Surpassingly it runs...:

 $ java A
><
>811<
>22<

Ok, so somehow it matched empty string...I explained to myself that ""(empty string) actually matches regexp of NON DIGIT MATCHER so \D+. Nothing is NOT digit...right? (however... why it returned only 1 empty string? There is infinite (∞) number of empty string inside any string)

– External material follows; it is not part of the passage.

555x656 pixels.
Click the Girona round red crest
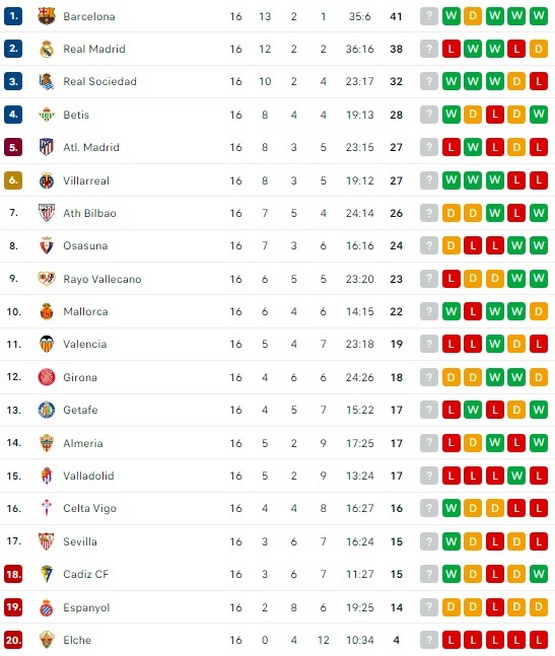pyautogui.click(x=46, y=377)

To ensure myself I tried to extract words from string given above:

class A {
  public static void main(String[] args) {
    String msg = "aa811b22";
    String[] words = msg.split("\\d+");
    for (int i = 0; i < words.length; i++) {
      System.out.println(">" + words[i] + "<");
    }

  }
}

which actually prints what I expected (no empty strings returned):

 $ run A
>aa<
>b<

but... I did few more tests that completely confused me:

System.out.println("a".split("\\D+").length);
#=> 0 (WHY NOT 1? Empty string shouldn't be here?!)
System.out.println("a1".split("\\D+").length);
#=> 2 (So now it splits to empty string and 1)
System.out.println("1a".split("\\D+").length);
#=> 1 (now it returns expected "a" string)

So my questions are:

  • Why split returns empty string with my given examples?
  • Why "a".split("\\D+").length returns 0 ?
  • why "a1".split("\\D+").length is 2 (but no one)
  • how "1a".split("\\D+").length) varies from "a1".split("\\D+").length) in case of splitting?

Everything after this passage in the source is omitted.